## [Working data]

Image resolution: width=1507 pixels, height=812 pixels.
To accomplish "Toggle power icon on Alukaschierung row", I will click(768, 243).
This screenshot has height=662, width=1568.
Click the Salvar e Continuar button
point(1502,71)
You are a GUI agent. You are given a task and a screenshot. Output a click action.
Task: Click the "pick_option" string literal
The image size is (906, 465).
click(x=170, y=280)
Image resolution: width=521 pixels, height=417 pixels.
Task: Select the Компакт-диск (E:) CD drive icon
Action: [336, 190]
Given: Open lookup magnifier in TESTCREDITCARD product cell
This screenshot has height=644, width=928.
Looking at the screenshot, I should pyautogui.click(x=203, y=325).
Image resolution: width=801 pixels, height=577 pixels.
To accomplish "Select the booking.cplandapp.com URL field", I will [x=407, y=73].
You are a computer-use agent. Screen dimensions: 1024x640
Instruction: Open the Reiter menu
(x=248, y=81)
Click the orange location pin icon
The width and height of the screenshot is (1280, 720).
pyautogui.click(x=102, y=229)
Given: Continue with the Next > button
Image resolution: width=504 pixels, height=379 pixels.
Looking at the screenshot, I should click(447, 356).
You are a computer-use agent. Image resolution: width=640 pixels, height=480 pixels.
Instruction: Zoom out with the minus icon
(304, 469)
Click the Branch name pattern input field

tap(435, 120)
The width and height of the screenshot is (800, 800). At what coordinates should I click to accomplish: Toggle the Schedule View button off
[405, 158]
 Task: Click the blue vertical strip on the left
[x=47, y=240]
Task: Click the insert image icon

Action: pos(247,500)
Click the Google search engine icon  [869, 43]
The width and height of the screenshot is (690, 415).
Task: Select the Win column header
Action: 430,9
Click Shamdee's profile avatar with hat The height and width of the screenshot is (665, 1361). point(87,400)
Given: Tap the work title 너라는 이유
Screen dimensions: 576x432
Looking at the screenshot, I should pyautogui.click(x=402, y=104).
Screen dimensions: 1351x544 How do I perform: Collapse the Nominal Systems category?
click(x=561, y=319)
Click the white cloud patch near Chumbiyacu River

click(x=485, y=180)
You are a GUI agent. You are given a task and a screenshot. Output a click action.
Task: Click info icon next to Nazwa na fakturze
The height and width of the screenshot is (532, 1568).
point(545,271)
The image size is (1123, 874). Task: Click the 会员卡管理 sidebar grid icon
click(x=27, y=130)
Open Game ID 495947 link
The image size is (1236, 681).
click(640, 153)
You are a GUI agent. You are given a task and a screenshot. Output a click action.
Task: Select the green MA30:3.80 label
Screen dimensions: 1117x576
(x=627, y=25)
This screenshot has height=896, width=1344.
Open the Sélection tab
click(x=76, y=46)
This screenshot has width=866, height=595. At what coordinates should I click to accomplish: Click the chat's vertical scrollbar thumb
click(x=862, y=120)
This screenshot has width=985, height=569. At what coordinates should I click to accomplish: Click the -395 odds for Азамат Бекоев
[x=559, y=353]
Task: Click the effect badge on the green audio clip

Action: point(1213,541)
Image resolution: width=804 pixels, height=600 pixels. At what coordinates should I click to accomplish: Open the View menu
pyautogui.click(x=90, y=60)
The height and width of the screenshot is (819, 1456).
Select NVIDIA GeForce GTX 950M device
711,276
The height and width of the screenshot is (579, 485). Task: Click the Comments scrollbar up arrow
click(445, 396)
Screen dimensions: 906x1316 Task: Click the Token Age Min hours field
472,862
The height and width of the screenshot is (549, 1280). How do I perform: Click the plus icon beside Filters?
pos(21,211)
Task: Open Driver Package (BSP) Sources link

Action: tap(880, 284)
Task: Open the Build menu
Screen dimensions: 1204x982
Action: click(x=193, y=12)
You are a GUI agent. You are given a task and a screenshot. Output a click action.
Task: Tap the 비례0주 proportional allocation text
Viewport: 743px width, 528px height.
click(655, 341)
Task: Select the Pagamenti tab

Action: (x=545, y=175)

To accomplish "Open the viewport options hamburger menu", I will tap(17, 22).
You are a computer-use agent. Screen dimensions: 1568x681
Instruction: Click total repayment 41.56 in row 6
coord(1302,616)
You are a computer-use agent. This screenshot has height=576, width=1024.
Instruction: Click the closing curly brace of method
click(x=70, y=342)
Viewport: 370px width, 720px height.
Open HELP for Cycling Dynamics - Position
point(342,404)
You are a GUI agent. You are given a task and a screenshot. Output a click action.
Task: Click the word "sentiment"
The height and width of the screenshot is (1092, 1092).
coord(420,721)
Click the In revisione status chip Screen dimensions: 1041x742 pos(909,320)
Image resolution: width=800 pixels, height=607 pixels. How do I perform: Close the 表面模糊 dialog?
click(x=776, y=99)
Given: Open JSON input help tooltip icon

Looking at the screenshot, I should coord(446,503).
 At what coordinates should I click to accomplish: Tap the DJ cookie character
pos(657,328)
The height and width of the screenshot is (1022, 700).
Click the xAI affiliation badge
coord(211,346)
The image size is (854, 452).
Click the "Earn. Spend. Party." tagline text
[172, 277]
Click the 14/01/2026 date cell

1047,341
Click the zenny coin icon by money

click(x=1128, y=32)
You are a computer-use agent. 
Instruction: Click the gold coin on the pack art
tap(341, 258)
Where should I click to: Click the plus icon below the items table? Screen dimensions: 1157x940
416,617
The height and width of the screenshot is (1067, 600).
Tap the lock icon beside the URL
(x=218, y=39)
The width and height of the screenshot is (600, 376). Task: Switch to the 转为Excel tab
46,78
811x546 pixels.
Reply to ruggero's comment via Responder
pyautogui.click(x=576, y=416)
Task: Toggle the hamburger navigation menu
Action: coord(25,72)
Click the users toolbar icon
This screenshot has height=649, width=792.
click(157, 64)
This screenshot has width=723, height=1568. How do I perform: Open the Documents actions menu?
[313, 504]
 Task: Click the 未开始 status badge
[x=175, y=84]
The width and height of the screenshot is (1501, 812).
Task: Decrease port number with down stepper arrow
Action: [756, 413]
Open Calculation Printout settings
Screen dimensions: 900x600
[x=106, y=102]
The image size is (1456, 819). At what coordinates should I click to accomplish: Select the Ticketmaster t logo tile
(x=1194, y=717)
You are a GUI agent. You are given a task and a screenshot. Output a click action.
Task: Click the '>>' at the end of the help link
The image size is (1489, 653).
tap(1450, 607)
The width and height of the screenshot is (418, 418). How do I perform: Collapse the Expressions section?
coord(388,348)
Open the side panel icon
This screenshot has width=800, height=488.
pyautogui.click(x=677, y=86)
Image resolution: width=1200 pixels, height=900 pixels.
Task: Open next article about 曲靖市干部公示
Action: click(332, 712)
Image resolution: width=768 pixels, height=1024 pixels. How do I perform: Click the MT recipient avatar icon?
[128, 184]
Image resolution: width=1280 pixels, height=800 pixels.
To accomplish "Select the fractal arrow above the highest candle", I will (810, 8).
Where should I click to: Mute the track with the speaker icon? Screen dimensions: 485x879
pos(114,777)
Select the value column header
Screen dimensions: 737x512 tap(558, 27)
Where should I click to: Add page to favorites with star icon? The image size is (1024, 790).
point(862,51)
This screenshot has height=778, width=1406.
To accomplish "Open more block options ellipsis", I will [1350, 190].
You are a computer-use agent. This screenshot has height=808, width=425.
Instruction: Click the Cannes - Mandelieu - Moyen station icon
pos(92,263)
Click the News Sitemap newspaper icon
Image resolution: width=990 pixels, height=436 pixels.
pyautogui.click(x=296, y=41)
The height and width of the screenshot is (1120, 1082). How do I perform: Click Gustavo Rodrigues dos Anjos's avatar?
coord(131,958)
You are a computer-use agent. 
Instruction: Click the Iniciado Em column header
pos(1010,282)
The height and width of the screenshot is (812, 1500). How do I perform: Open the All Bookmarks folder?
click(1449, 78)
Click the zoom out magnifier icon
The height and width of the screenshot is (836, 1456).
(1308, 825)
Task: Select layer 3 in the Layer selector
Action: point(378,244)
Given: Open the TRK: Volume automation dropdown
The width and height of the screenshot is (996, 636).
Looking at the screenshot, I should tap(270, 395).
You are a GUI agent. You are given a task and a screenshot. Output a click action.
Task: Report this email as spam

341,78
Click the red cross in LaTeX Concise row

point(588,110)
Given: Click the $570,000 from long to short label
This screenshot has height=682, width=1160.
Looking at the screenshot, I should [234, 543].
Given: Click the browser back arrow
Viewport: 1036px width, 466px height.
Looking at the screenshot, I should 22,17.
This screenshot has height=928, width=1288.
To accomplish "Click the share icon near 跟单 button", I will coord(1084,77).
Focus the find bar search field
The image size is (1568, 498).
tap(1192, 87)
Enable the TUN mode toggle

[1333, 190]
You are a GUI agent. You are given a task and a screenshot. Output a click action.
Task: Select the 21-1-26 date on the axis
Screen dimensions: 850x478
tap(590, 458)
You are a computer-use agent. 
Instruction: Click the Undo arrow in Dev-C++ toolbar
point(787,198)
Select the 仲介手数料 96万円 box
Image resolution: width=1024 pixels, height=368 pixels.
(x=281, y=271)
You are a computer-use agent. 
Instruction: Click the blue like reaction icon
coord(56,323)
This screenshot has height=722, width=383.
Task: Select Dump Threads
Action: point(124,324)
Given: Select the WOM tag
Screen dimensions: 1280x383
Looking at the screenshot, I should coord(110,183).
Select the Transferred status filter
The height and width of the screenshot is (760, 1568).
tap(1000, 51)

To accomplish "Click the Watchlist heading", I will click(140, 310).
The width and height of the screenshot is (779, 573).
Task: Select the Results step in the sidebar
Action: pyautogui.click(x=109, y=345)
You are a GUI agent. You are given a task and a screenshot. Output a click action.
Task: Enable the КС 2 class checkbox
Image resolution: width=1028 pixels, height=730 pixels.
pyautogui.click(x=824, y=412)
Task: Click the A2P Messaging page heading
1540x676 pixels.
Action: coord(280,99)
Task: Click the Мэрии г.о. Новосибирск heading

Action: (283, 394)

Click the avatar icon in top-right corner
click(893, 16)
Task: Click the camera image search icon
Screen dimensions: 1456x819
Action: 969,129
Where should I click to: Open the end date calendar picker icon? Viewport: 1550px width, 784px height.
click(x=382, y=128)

## [Exercise brief]
Copy out the records from the line containing "This screenshot has height=662, width=1568." through the line containing "pyautogui.click(x=102, y=229)", with both of those lines included.

## [Response]
This screenshot has height=662, width=1568.
Click the Salvar e Continuar button
point(1502,71)
You are a GUI agent. You are given a task and a screenshot. Output a click action.
Task: Click the "pick_option" string literal
The image size is (906, 465).
click(x=170, y=280)
Image resolution: width=521 pixels, height=417 pixels.
Task: Select the Компакт-диск (E:) CD drive icon
Action: [336, 190]
Given: Open lookup magnifier in TESTCREDITCARD product cell
This screenshot has height=644, width=928.
Looking at the screenshot, I should pyautogui.click(x=203, y=325).
Image resolution: width=801 pixels, height=577 pixels.
To accomplish "Select the booking.cplandapp.com URL field", I will [x=407, y=73].
You are a computer-use agent. Screen dimensions: 1024x640
Instruction: Open the Reiter menu
(x=248, y=81)
Click the orange location pin icon
The width and height of the screenshot is (1280, 720).
pyautogui.click(x=102, y=229)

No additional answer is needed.